Book Review: One of Us is Lying
Five teenagers – and almost complete strangers, at that – in a room with one old, crabby teacher is a bad enough combination. But it gets worse. The teacher leaves for a moment, and when he returns, one of the students is dead. How?
“One of Us is Lying” by Karen M. McManus features four narrators, the students who survived that fateful detention: Bronwyn Rojas, Cooper Clay, Addy Prentiss and Nate Macauley. The story follows the mess that becomes their lives in the days and weeks after the untimely demise of the fifth student in the room, Simon Kelleher.
At first, they were merely victims of a traumatic experience. But in no time at all, fingers get pointed at the four remaining. After all, they each had a motive. Simon was no saint – he ran a gossip app that exposed dozens of students and their dirty laundry, and he was going to ruin Bronwyn, Cooper, Addy and Nate’s lives with the ugly secrets he had on them. Then he died.
McManus carefully lures the reader along, revealing the necessary information for the plot to make sense but never quite enough for them to unravel the mystery themselves. The characters themselves seem to withhold dark information, and with every change in the point of view, the reader has to ask themselves, “Did they do it?”

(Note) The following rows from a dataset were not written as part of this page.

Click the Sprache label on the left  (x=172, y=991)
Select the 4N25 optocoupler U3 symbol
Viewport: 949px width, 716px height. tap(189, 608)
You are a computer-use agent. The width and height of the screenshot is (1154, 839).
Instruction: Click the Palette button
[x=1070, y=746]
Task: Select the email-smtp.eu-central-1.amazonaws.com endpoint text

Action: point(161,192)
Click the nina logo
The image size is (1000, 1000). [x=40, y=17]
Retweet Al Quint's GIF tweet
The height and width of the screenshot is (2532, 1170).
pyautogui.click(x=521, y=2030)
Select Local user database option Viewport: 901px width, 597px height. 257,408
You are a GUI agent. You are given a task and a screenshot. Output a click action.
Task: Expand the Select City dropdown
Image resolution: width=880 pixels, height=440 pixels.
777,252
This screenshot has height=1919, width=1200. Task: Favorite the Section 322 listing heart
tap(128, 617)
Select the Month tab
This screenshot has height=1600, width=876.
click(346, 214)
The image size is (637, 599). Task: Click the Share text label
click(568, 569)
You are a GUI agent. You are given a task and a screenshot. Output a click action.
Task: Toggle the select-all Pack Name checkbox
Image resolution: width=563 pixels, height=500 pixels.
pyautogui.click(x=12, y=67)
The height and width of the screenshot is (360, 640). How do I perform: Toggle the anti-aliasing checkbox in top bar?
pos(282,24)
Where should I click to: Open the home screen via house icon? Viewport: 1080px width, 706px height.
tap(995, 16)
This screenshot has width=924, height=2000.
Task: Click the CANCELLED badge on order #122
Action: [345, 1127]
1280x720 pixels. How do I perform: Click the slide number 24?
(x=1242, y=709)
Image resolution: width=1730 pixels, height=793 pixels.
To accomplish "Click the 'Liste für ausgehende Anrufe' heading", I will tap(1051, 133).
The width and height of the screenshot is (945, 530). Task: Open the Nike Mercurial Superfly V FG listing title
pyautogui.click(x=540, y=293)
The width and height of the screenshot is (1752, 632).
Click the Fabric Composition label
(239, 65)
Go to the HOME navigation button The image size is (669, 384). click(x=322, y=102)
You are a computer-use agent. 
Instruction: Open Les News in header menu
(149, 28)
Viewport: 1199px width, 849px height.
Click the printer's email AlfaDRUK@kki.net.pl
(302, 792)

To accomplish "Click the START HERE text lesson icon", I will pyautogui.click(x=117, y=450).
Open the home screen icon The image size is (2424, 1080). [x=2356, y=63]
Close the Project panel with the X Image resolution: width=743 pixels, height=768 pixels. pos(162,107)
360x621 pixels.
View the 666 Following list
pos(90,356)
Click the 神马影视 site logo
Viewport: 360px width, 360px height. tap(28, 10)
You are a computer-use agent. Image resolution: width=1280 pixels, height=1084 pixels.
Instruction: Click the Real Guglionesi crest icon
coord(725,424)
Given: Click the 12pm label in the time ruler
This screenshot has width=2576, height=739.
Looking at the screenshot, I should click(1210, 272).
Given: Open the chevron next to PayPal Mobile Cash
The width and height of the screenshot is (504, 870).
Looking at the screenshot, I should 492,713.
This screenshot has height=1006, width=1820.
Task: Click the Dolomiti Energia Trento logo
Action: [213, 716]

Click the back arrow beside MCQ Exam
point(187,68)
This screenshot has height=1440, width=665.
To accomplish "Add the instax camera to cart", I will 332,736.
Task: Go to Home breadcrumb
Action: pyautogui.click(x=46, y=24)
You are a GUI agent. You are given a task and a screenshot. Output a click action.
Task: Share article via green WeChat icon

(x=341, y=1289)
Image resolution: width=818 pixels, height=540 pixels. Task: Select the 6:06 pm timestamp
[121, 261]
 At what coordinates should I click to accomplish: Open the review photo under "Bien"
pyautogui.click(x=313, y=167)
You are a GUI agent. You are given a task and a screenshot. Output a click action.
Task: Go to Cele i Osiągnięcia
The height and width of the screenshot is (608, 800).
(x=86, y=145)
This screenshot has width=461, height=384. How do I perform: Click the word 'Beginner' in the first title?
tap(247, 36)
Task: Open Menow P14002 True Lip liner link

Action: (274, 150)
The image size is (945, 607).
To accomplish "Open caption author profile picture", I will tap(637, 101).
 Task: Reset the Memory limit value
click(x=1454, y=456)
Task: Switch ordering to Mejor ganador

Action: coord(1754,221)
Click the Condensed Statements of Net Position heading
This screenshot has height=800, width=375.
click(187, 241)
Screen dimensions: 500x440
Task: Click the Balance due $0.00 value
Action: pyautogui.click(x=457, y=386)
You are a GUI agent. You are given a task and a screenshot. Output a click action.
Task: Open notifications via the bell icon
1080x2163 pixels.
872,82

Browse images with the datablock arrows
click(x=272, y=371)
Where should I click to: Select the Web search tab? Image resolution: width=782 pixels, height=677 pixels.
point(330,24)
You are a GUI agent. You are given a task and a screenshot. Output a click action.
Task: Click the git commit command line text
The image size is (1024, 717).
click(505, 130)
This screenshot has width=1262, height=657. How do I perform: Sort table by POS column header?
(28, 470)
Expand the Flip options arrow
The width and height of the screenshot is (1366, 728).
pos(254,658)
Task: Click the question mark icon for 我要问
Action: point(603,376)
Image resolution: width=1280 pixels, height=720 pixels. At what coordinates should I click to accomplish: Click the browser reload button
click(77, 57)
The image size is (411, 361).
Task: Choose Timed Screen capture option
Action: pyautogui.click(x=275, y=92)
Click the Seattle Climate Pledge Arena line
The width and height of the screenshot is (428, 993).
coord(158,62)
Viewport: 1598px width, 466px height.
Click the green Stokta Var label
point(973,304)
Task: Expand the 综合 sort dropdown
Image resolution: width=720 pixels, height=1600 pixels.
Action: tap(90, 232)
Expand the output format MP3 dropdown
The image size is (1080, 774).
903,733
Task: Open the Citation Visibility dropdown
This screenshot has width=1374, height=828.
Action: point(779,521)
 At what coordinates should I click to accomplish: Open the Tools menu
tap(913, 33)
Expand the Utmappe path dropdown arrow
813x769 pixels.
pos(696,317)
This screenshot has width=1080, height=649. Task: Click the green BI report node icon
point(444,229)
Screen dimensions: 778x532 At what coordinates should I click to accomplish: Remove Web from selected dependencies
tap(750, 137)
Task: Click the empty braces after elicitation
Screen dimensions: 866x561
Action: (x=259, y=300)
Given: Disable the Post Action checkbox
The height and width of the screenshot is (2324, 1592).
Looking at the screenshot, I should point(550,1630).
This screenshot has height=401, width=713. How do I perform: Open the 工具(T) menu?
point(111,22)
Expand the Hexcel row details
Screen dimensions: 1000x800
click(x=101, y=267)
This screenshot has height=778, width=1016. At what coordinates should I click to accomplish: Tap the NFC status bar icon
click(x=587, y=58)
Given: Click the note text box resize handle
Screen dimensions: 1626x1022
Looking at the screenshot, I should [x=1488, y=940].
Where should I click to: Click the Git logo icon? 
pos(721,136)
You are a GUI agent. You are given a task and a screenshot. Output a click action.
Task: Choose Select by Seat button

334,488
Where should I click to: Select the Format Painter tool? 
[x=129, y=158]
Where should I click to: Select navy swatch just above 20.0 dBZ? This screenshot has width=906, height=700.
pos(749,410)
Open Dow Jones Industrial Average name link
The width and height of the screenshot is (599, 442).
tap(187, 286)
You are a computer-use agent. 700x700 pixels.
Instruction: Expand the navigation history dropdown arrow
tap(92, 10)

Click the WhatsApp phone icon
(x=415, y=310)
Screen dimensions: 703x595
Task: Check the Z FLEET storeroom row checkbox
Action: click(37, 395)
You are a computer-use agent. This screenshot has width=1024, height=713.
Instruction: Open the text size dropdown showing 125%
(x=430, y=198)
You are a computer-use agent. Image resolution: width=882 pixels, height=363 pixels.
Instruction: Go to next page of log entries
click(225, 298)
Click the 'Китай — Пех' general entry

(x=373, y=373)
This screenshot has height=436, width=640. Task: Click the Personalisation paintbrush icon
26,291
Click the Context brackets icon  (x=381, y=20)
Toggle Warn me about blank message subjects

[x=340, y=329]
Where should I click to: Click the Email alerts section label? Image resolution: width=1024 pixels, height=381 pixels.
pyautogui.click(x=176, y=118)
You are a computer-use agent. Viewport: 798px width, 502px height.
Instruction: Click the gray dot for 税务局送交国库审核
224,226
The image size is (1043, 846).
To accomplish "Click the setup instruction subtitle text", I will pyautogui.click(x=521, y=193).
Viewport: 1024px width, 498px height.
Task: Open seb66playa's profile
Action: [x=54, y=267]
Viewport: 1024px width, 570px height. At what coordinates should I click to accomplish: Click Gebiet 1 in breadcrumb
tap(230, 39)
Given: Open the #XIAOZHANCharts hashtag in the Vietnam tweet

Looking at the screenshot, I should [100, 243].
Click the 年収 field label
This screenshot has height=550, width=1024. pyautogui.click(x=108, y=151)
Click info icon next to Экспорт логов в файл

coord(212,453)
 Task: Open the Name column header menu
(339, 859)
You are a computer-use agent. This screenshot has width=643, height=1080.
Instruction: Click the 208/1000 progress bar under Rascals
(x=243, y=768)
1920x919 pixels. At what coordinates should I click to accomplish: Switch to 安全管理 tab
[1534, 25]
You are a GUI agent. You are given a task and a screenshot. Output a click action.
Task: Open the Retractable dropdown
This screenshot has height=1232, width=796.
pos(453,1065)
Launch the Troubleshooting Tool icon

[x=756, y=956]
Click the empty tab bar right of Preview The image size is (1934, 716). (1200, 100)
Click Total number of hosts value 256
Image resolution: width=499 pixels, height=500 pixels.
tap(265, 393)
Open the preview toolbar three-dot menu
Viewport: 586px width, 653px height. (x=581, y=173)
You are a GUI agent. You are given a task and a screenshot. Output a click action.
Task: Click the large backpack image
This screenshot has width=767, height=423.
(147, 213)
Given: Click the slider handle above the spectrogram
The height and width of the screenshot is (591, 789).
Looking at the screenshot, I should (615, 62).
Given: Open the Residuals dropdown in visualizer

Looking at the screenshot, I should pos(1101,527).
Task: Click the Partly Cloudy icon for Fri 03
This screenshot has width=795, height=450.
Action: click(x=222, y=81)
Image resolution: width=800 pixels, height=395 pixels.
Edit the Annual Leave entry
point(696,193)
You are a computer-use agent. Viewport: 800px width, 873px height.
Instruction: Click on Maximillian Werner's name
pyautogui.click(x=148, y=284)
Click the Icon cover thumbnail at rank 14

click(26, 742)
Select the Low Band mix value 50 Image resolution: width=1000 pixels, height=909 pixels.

“One of Us is Lying” is an intoxicating read that will keep you up at night mulling over the story and wondering how the given clues could possibly fit together and resolve the mystery. In a book full of lies, you’ll find one thing to be completely true: the moment you think you know something for certain, a plot twist will make absolutely everything turn upside-down, and nothing will be as it seems.